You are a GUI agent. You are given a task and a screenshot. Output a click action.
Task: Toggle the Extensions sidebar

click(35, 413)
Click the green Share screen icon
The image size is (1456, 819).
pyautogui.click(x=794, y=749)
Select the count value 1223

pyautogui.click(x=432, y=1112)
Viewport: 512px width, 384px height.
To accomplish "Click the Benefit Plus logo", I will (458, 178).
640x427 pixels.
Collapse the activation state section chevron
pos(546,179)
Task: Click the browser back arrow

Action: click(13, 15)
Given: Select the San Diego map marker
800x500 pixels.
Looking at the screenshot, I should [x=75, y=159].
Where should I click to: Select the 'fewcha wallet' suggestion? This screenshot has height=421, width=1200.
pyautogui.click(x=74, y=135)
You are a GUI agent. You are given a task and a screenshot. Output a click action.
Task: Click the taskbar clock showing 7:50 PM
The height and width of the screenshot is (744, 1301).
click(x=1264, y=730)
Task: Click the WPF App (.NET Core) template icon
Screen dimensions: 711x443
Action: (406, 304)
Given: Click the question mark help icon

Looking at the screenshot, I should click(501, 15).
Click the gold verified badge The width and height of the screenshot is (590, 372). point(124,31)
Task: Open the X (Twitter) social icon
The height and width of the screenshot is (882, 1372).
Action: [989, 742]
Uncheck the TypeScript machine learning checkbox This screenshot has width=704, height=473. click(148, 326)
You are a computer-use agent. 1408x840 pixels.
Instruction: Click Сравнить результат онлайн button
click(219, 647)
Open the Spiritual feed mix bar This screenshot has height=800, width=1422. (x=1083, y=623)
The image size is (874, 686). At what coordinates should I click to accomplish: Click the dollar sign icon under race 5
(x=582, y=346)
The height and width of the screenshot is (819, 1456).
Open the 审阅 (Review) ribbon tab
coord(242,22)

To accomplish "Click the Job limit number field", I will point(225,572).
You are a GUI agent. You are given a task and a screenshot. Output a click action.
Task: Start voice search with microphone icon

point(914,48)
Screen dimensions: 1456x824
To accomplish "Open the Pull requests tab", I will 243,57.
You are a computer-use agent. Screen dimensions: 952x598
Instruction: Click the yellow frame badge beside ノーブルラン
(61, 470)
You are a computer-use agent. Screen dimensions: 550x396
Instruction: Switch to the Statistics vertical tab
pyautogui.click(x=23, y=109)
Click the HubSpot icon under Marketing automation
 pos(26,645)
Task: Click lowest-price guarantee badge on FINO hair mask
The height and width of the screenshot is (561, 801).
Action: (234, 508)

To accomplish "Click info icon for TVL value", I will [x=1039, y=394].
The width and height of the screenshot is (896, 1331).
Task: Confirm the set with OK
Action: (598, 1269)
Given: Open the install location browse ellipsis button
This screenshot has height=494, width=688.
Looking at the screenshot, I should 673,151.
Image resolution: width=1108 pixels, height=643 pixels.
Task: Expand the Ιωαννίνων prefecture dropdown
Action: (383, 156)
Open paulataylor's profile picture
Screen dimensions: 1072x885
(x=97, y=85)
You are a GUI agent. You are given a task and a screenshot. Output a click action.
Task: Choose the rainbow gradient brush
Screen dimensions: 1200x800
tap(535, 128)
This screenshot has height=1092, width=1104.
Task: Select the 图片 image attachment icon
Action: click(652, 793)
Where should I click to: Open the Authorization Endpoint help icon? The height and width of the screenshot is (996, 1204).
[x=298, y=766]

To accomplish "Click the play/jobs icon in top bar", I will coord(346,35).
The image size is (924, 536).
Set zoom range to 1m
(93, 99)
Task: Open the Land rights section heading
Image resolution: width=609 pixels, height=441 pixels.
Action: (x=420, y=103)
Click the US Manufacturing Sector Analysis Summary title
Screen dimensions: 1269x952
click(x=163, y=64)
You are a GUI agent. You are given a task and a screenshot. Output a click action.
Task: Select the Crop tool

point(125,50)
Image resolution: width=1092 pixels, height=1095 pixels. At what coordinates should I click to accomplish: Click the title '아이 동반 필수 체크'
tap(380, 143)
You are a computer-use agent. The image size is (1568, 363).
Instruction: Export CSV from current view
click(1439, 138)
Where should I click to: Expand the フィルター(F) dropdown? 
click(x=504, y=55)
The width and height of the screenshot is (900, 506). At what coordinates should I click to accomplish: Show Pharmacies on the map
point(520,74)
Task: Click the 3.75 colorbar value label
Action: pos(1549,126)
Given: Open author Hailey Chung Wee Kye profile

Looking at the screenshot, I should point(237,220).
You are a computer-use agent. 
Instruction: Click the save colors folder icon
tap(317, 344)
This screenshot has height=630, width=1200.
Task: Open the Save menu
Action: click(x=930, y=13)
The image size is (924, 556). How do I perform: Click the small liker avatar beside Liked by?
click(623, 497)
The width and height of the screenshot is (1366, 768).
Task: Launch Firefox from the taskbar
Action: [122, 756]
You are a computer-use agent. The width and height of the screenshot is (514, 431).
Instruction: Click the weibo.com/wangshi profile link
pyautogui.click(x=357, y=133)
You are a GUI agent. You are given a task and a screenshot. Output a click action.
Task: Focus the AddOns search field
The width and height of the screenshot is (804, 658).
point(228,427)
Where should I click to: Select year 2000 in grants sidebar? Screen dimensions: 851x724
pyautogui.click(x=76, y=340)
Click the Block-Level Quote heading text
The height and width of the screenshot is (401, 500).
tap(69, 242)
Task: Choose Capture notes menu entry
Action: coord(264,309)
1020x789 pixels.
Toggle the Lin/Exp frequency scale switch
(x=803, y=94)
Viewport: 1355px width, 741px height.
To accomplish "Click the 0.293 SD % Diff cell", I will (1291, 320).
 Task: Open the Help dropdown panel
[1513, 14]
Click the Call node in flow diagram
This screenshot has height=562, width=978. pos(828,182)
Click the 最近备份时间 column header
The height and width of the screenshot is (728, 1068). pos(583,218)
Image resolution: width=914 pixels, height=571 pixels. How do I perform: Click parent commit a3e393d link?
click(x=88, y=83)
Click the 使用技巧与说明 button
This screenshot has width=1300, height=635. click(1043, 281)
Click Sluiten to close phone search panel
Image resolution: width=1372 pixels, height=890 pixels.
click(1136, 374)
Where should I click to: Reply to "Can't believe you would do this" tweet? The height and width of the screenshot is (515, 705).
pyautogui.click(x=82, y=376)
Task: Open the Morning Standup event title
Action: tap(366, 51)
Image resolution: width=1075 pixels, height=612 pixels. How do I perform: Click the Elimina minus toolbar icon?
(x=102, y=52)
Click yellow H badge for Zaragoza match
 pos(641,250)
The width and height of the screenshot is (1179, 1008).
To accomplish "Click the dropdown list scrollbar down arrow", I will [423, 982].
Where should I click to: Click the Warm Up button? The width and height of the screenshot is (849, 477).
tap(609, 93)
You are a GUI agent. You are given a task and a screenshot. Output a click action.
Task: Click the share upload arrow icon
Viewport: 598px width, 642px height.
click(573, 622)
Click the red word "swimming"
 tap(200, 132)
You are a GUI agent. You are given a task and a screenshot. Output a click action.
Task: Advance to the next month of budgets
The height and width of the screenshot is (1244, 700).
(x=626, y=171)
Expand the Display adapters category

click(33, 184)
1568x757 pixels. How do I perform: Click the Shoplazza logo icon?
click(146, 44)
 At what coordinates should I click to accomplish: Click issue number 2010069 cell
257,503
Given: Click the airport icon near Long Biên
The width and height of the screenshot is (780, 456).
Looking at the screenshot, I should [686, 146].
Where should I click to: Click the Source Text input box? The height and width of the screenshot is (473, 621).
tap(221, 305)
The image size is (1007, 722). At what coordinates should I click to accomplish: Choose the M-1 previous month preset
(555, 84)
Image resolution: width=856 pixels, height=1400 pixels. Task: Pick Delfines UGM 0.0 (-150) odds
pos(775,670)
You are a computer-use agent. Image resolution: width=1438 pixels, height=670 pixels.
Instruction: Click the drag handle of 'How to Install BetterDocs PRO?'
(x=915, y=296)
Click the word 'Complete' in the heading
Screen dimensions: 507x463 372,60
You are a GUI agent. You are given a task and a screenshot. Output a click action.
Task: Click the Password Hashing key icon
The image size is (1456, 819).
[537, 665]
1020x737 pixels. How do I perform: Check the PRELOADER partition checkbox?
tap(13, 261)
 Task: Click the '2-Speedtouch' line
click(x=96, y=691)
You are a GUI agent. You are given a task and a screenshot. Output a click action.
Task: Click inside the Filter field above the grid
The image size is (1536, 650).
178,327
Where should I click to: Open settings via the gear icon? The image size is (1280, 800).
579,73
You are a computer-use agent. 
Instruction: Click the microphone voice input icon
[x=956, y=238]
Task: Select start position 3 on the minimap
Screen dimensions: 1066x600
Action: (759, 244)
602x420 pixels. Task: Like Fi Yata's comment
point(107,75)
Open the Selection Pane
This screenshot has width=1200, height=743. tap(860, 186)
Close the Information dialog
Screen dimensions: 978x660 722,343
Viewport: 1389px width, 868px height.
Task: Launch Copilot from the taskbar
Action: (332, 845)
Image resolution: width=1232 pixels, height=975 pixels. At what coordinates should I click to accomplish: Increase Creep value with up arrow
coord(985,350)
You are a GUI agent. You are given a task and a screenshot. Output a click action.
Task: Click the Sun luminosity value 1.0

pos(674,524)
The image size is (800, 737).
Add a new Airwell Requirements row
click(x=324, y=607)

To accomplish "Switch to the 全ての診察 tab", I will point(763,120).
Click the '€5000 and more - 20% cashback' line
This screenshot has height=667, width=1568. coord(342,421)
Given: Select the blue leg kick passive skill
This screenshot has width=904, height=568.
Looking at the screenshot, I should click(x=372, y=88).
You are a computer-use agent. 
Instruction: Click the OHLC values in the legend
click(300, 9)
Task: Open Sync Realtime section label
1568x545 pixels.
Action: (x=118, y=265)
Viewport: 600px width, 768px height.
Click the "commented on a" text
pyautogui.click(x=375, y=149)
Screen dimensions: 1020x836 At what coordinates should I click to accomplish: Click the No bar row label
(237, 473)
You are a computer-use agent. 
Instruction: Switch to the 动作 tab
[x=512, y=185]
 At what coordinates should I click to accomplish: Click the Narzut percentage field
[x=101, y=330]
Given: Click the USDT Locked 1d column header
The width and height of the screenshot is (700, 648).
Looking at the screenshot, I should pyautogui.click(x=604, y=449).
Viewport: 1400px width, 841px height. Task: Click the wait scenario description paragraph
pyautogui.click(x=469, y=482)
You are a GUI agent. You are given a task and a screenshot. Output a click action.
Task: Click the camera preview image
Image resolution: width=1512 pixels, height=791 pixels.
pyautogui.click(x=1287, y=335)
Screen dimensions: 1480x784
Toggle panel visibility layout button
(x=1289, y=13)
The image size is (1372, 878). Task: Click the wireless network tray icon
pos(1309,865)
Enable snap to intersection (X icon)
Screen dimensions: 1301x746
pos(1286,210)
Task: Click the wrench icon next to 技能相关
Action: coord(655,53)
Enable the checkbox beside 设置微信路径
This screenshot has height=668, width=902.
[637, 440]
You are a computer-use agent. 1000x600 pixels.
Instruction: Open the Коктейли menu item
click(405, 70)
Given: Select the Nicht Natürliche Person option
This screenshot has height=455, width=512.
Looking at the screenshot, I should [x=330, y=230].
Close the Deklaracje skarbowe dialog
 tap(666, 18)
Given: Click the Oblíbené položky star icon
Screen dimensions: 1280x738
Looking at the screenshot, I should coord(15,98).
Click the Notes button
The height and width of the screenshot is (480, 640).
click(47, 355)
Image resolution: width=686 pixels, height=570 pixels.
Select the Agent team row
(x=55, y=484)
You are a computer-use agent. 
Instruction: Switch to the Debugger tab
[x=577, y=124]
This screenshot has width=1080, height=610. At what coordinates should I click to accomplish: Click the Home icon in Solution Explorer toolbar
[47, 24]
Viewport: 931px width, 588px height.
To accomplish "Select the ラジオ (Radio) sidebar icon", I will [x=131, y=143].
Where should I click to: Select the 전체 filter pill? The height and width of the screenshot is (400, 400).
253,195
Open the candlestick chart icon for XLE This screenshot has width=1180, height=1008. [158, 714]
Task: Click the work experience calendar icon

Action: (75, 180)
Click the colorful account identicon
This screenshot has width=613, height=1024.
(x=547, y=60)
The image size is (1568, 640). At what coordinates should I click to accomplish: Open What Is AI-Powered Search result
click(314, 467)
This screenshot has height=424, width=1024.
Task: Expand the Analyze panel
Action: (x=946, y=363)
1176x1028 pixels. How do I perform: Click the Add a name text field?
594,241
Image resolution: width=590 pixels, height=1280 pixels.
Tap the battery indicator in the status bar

++++++

> [Exercise] All that is wanted is the set of lines from the one with "Image resolution: width=686" through the last line of the entries, both included, output exactly.

> [Reply to the task]
Image resolution: width=686 pixels, height=570 pixels.
Select the Agent team row
(x=55, y=484)
You are a computer-use agent. 
Instruction: Switch to the Debugger tab
[x=577, y=124]
This screenshot has width=1080, height=610. At what coordinates should I click to accomplish: Click the Home icon in Solution Explorer toolbar
[47, 24]
Viewport: 931px width, 588px height.
To accomplish "Select the ラジオ (Radio) sidebar icon", I will [x=131, y=143].
Where should I click to: Select the 전체 filter pill? The height and width of the screenshot is (400, 400).
253,195
Open the candlestick chart icon for XLE This screenshot has width=1180, height=1008. [158, 714]
Task: Click the work experience calendar icon

Action: (75, 180)
Click the colorful account identicon
This screenshot has width=613, height=1024.
(x=547, y=60)
The image size is (1568, 640). At what coordinates should I click to accomplish: Open What Is AI-Powered Search result
click(314, 467)
This screenshot has height=424, width=1024.
Task: Expand the Analyze panel
Action: (x=946, y=363)
1176x1028 pixels. How do I perform: Click the Add a name text field?
594,241
Image resolution: width=590 pixels, height=1280 pixels.
Tap the battery indicator in the status bar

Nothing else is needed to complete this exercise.